The pain points are not confined to Hollywood.

Last year, Marvel Studios — which had made Georgia, known as Hollywood of the South, its primary filming center for such major franchises as “Avengers: Infinity War” — relocated much of its production to the U.K.

The impact has meant even fewer domestic productions causing an even bigger ripple effect.

Among the high-profile casualties was Hackman Capital Partners, which aggressively snapped up studios, acquiring $10 billion in assets under management before production activity plummeted nationwide.

In January, the company defaulted on its $1.1-billion mortgage on Radford Studio Center, the historic lot where “Seinfeld” and “Gunsmoke” were filmed and which gave Studio City its name.

Radford Studios in Studio City

Earlier this year, Hackman Capital Partners defaulted on its $1.1-billion mortgage on Radford Studio Center, the historic lot where “Seinfeld” and “Gunsmoke” were filmed.

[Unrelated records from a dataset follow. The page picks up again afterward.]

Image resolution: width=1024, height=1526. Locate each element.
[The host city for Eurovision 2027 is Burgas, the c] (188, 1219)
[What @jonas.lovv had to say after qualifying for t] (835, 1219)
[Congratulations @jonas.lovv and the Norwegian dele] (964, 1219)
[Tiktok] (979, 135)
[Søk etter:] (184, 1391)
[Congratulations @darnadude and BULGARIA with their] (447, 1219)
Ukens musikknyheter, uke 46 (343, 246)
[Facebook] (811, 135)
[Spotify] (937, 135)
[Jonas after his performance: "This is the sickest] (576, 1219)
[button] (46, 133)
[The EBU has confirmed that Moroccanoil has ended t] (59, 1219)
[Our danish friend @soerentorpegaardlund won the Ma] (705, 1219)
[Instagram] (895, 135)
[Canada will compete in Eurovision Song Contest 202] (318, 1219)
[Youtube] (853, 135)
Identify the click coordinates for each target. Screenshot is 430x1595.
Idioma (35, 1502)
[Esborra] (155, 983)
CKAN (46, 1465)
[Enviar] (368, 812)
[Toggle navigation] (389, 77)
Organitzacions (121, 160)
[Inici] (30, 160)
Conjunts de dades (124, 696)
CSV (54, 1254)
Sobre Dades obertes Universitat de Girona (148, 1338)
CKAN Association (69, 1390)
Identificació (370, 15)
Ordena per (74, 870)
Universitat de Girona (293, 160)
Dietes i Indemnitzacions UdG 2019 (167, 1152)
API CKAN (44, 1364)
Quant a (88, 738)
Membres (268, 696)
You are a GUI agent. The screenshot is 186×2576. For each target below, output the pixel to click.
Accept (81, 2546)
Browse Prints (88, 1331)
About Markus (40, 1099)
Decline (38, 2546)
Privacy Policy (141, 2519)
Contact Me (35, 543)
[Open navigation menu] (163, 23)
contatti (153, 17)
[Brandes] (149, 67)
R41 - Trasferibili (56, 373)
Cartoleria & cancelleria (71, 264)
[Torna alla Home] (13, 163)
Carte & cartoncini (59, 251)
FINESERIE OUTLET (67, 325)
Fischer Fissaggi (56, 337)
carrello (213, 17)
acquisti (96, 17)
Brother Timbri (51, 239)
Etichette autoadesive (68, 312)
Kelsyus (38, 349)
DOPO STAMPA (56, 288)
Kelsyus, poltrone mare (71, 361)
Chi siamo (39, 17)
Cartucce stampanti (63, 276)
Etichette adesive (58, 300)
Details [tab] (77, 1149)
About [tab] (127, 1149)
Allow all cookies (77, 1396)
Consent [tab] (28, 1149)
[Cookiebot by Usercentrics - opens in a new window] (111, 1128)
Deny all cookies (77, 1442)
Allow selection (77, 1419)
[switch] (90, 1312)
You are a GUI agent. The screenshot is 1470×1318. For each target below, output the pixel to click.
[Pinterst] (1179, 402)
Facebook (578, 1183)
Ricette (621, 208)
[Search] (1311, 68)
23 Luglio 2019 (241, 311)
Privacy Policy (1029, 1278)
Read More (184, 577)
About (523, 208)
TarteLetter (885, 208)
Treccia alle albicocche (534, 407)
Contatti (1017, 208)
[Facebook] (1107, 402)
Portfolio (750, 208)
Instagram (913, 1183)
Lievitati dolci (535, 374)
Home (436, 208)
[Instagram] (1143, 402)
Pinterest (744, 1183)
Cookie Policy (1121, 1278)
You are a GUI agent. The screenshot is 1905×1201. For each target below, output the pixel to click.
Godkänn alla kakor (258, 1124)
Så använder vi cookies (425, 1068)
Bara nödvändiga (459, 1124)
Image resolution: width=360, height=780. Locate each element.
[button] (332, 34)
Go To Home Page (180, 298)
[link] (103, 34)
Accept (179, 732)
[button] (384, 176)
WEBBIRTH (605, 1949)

(Gary Coronado/Los Angeles Times)

Three months later, lender Deutsche Bank filed a foreclosure complaint on the also-historic Kaufman Astoria Studios in Queens, N.Y., home to “Sesame Street” and “Succession.”

Kaufman, also owned by Hackman Capital Partners, defaulted on an outstanding loan balance of $359 million that was due to be paid last fall, according to CRE Daily.

Gregg Bilson sold ISS Props, the Sunland-based company his father founded in 1977, to Manhattan Beach Studios, part of Hackman Capital Partners, five years ago, staying on as CEO to help run and expand the company.

After 40 years in the business, he retired last August with a little more than a year and a half left on his contract.

Bilson now sees himself as a Hollywood relic.

“Many of my contemporaries and I have had conversations where we say we saw the best of the film and TV industry when it was an art form,” Bilson said. “It will never be the same.”